How charities lavish millions of taxpayer money on left-wing campaigns
The government is spending millions of pounds lobbying itself and threatening the independence of charities, according to new research released today by the Institute of Economic Affairs (IEA).
The Sock Doctrine outlines how charities in receipt of government money are engaging in political activism such as campaigns to hike the price of alcohol and ban 'junk food' adverts.
The report examines 25 state-funded charities and finds support for a host of politically charged campaigns, such as a financial transactions tax and an ever increasing foreign aid budget.

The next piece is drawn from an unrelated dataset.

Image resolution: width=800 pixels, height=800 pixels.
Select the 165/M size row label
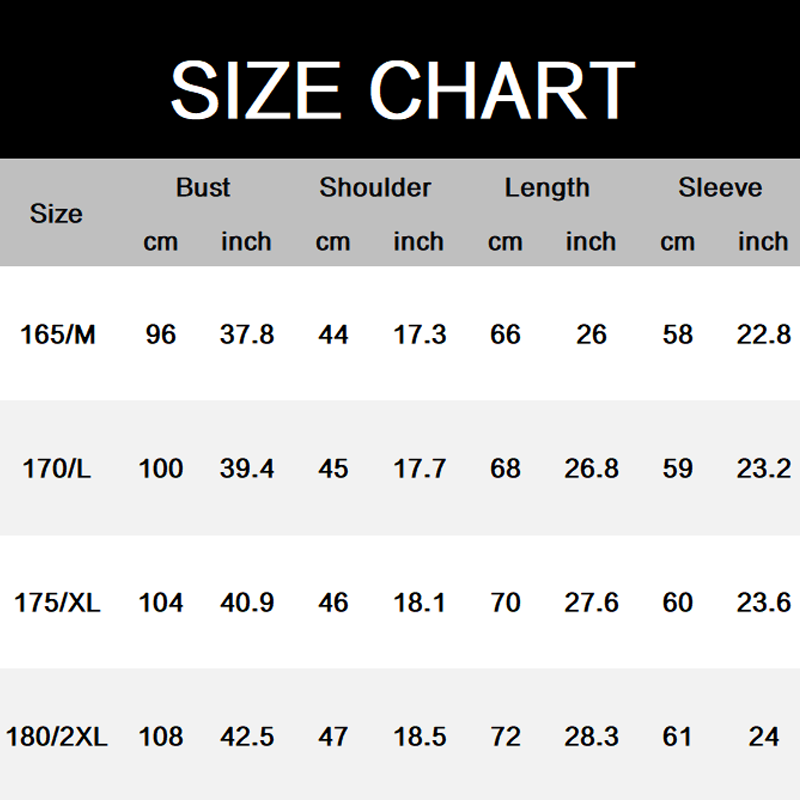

Here are just two examples highlighted in the report:
Sustain
For the year 2011/2012, Sustain received north of £550,000 of taxpayers' money, equal to 24.8 per cent of its total income. The organisation campaigns for bans on 'junk food' at supermarket checkouts and children's advertising.
Balance North East
Received 100 per cent of its funding from the government in 2013, with £1.4m awarded to it from local authorities. It claims that "alcohol plays too big a role in the lives of many of us in the North East. This has to change". Balance North East campaigns to make alcohol "less affordable; reduce its availability and restrict its promotion."
The report also draws attention to how the third sector disproportionately skews to the political left, with 77 per cent of those in charities and quangos willing to express a political preference, declaring their support for the Labour party in 2011.
This has risen dramatically from the last year of John Major's government when the figure was a more modest 32 per cent.
The dominance of government funding in the charitable sector has led some charities to express concerns over political interference, leaving them reluctant to campaign on issues appropriate to their mission.
The report's recommendations for ending government funded political activism included:
- Government notifying all departments that statutory funding is not to be used to lobby politicians or to publish material designed to generate support for the introduction or abolition of legislation, regulation and taxation.
- Any organisation that receives grants from central or local government should be subject to the same Freedom of Information obligations as a government agency.
- No start-up funds should be granted to any new NGOs, charities or activist groups.
- Unrestricted grants should not be given to any third party organisation. They should be replaced by restricted grants and contracts in all circumstances.
- Charities should be required by the Charity Commission to publish how much of their income comes from statutory sources (as a total and as a proportion of income).
The report's author Christopher Snowdon, head of lifestyle economics at the IEA, commented:
By crowding out privately-funded voluntary organisations, this taxpayer-funded bloc of charities, quangos and NGOs subverts the democratic process. It is vital that measures are introduced to prevent state-funded political activism and make taxpayers aware of how their money is being spent. Charities and NGOs that are dependent on government funding are not independent of government.